Comme pour les femmes et les personnes racisé.e.s, nos luttes sont perçues comme un combat de second plan

Ayant quasi exclusivement vécu en dehors de Paris je ne peux que comparer ce que je vois quand je m’y rends avec ce que je vis à Caen, qui n’est pas un territoire plus représentatif que Paris de ce qu’il se passe partout en France. Sans pour autant dire que tout va bien en région parisienne, l’existence de lieux pour se retrouver diminue vraiment le sentiment de solitude. Là où j’ai le sentiment de pouvoir disparaître dans la foule à Paris, j’ai l’impression de m’exposer, d’être vulnérable et stigmatisé sur Caen. À chaque fois que je me rends sur Paris, je prends conscience de m’être habitué à avoir peur et honte d’occuper l’espace public. J’ai toujours ce fort sentiment de ne pas y être à ma place.

En gros, j’ai l’impression qu’on me dit « C’est pas un problème que tu sois queer en province, tant que ça ne se voit pas !  ». De plus, ma ville a été un bastion de La Manif pour tous, ce qui a créé pour nous, un climat de méfiance par rapport au reste de la société. Mais il n’y a pas que les mouvements réactionnaires, affiliés ou proches de la droite parlementaire qui nous renvoient cette impression pesante. Il y a celles et ceux qu’on dérange en silence et qui se joignent aux réacs’ quand on est trop visibles ou qu’on demande à être pris.e.s en compte dans les débats. Comme pour les femmes et les personnes racisé.e.s, nos luttes sont perçues comme un combat de second plan, dont on s’occupe après, et ça, quand on est tout bonnement pas considéré.e.s comme une diversion des « vrais combats ».

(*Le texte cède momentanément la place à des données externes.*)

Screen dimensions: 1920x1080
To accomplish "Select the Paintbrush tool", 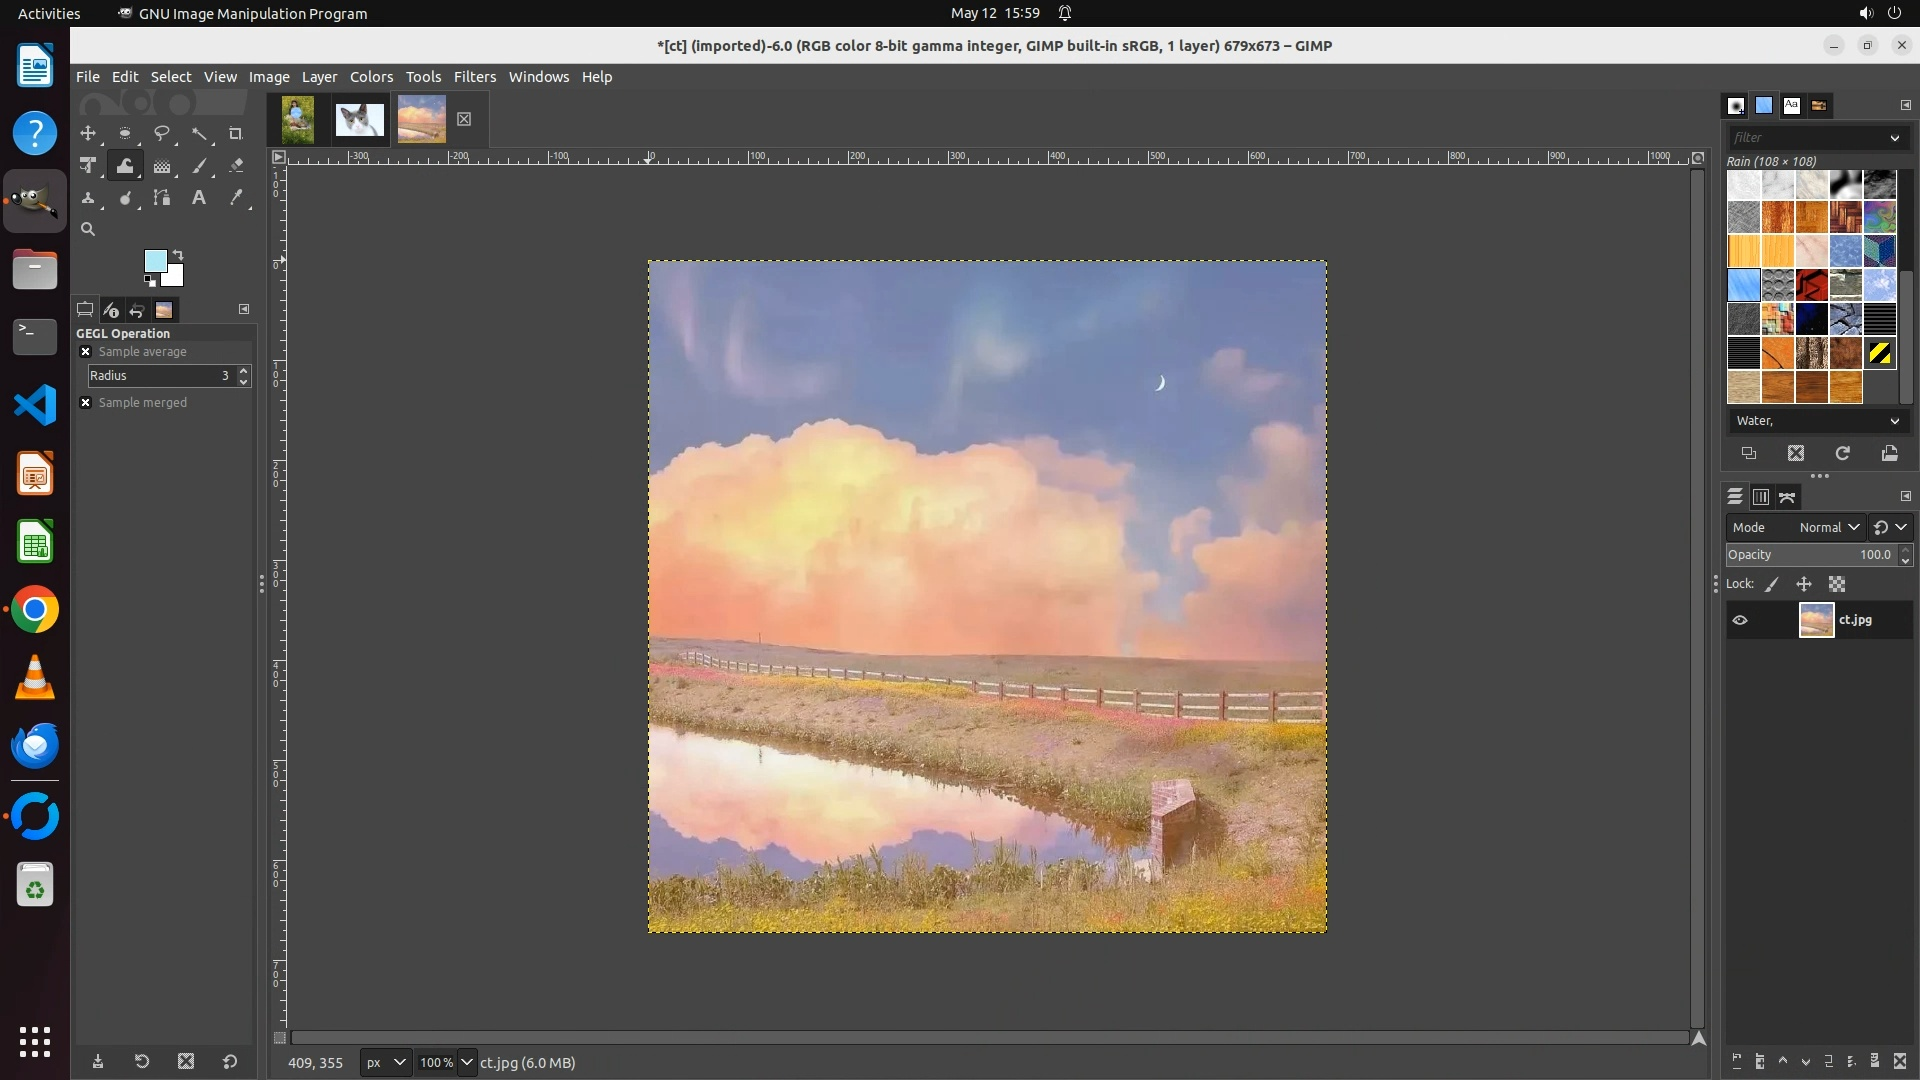I will pyautogui.click(x=199, y=166).
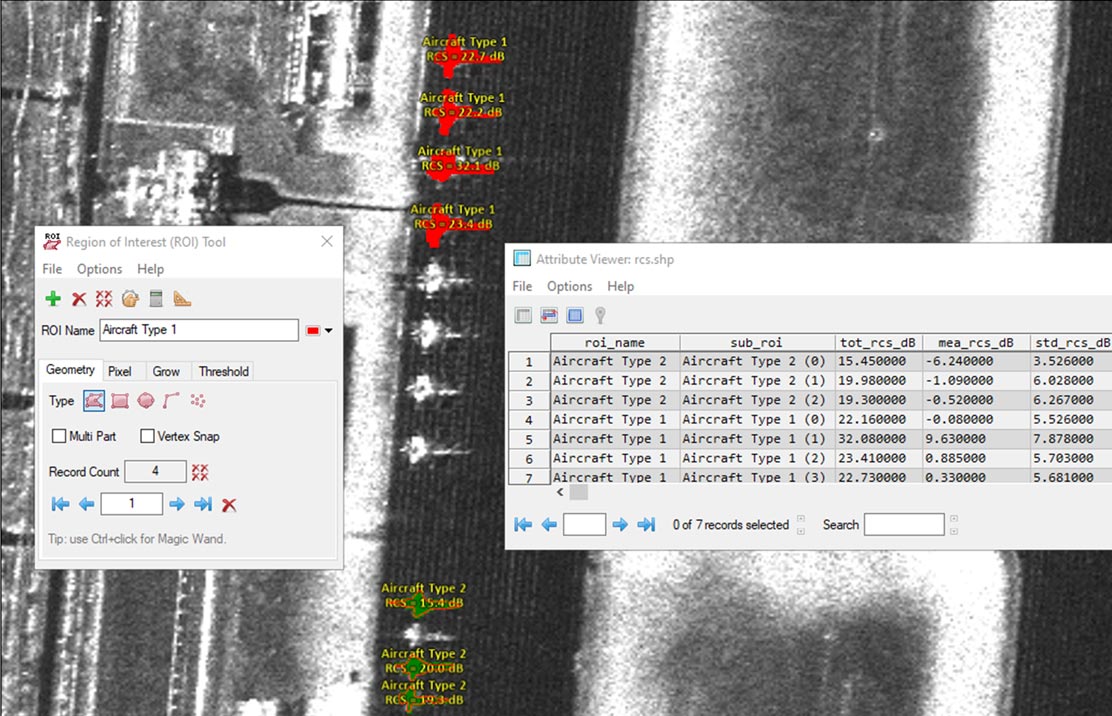Click the Compute Statistics calculator icon
The height and width of the screenshot is (716, 1112).
coord(156,299)
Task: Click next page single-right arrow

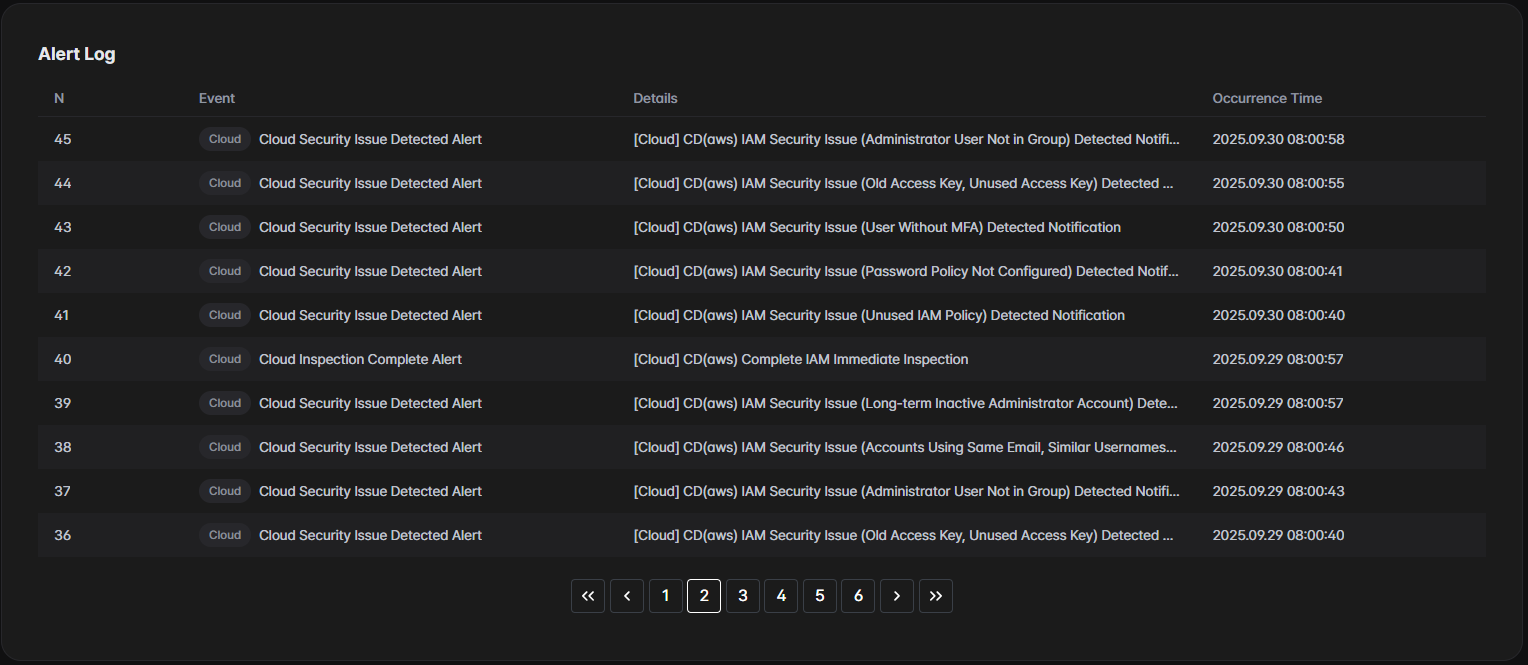Action: pyautogui.click(x=897, y=596)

Les Prides locales représentent (…) le seul temps d’occupation de zones qui nous sont encore globalement hostiles

Nos grands enjeux sociaux et politiques se jouent pas ailleurs qu’à Paris, ce qui nourrit un sentiment d’impuissance face à nos difficultés. Les grandes questions nationales dépassent nos moyens et revendications locales et semblent de toute façon être décidées sans nous. Là où sont souvent défendues des questions assez poussées sur la scène parisienne, nous en sommes encore à lutter pour plus de visibilité dans l’espace public. C’est pour ça que nos Prides locales sont importantes : elles représentent pour beaucoup le seul temps d’occupation de zones qui nous sont encore globalement hostiles. Les difficultés qu’on ressent à exister ne tiennent pas tant aux propos LGBTIphobes, qu’à un refus global de prise en compte de notre existence.

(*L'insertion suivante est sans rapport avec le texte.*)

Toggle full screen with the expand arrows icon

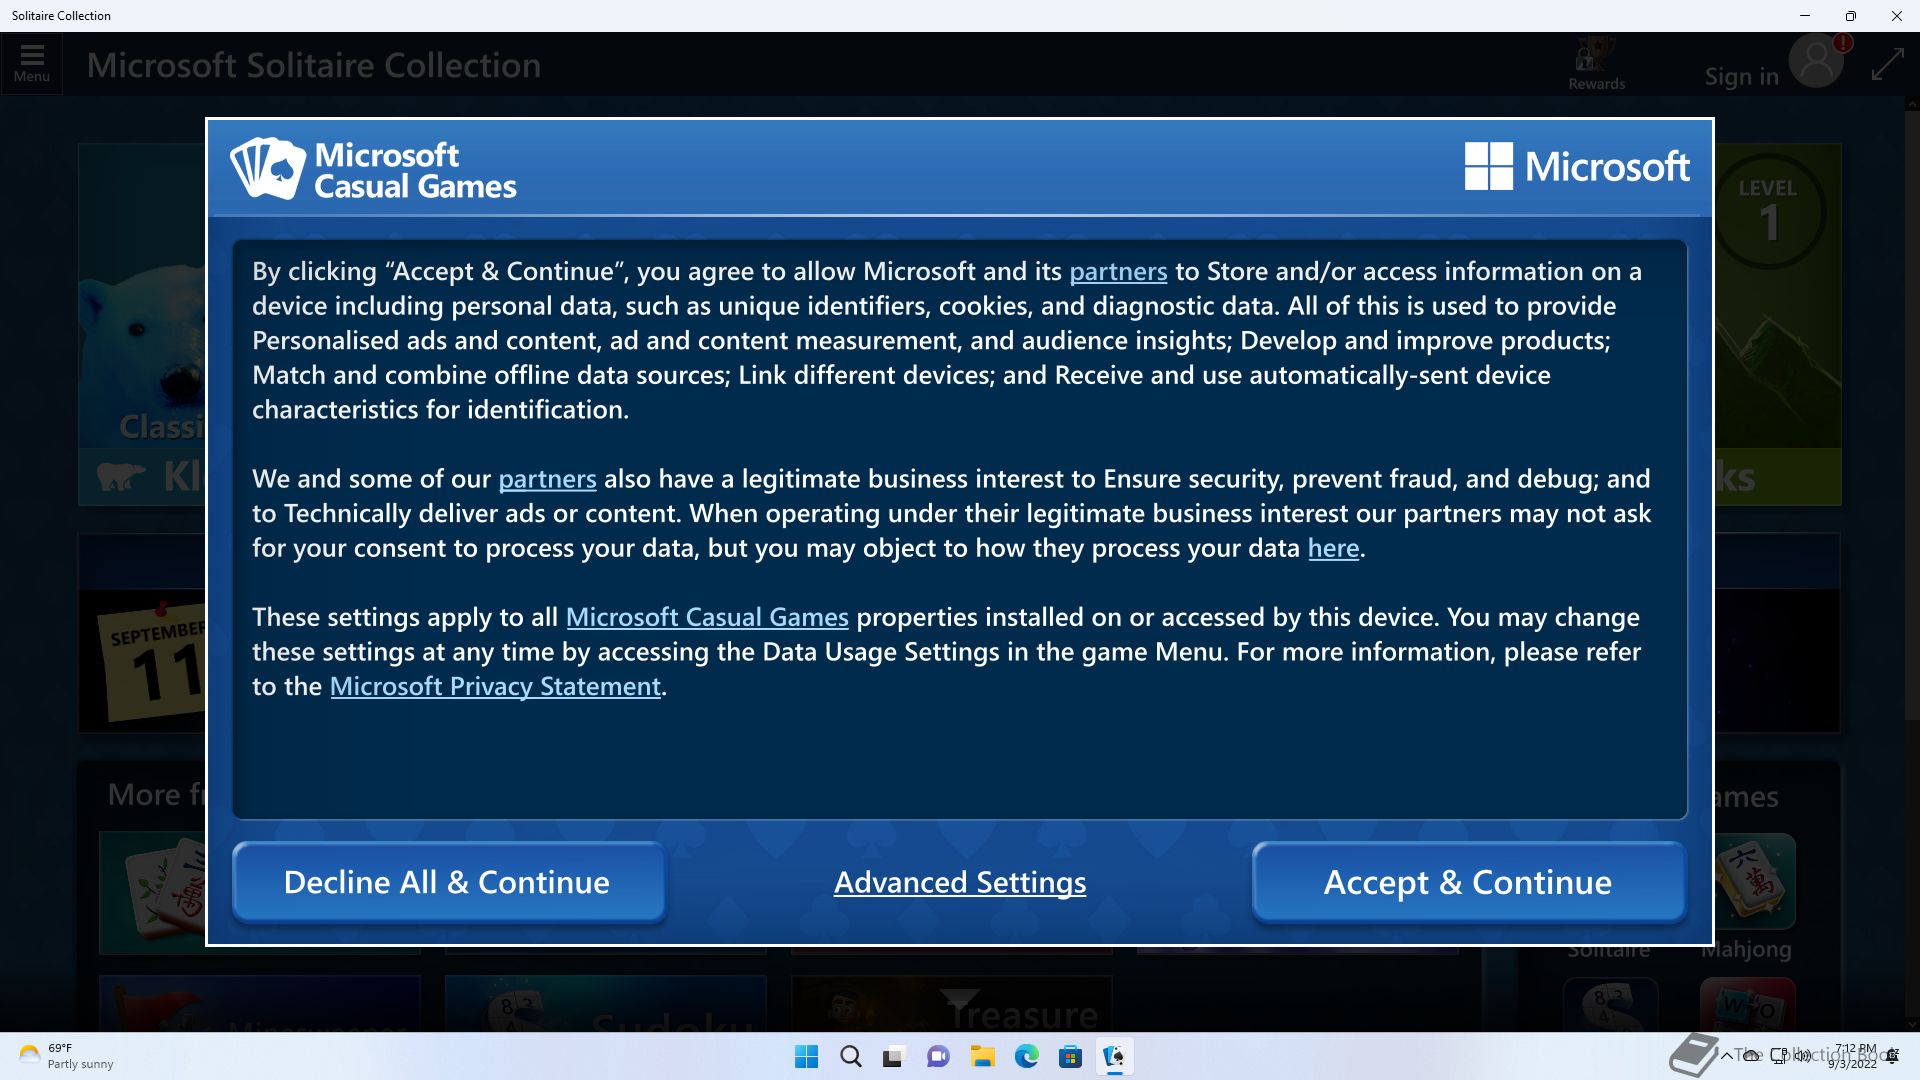pyautogui.click(x=1887, y=65)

Les soirées « Drama Queer » organisées avec les potes et camarades sont une des réponses à tout ça. C’est à la fois un moyen de se réapproprier des espaces qui ne nous sont pas destinés, une façon de se détendre et de lutter contre l’isolement sur la place caennaise, dans un climat de lutte constante. On avait surtout envie de faire la fête, et tant qu’à faire, la faire sans se faire emmerder. Avec les autres co-orgas, on ne savait pas où ni quand, puisqu’il n’y avait rien pour nous, alors on a décidé d’organiser nous-mêmes ces soirées queer qui nous manquaient.

Nous n’avons pas à justifier notre droit d’exister !

Militer, disons-le franchement, c’est chronophage et énergivore, mais ça vaut vraiment le coup. Mon conseil à celles et ceux qui voudraient mettre les mains à la pâte ? Ne restez pas seul.e.s. Essayez de trouver des personnes avec qui vous pouvez verbaliser vos craintes, vos peurs, vos joies. Vous allez être confronté.e.s à autant de propos et des situations angoissantes et violentes qu’à des moments intenses de pur bonheur. Et probablement un paquet d’autres moments improbables qui vous donneront envie de rire. Et n’oubliez pas : nous n’avons pas à justifier notre droit d’exister !

Pour autant, prenez garde à ne pas vous oublier. C’est vraiment important de se ressourcer, car nos combats sont de plus en plus longs et éreintants. Si on veut pouvoir tenir en continuant de lutter, il faut savoir prendre soin de soi. Et ce, que ce soit par le biais de temps festifs, ou de repos. Trouver son processus de self-care est très important : personnellement, je lâche prise en jouant à Donjons & Dragons avec mon coloc’ et mes potes. D’ailleurs je crois fermement que le care peut, et devrait, aussi être collectif. En prenant soin des autres, en allant chercher chez elles et eux ce que l’on n’arrive pas à se donner soi-même ou en leur donnant ce qu’ils et elles ne se donnent pas.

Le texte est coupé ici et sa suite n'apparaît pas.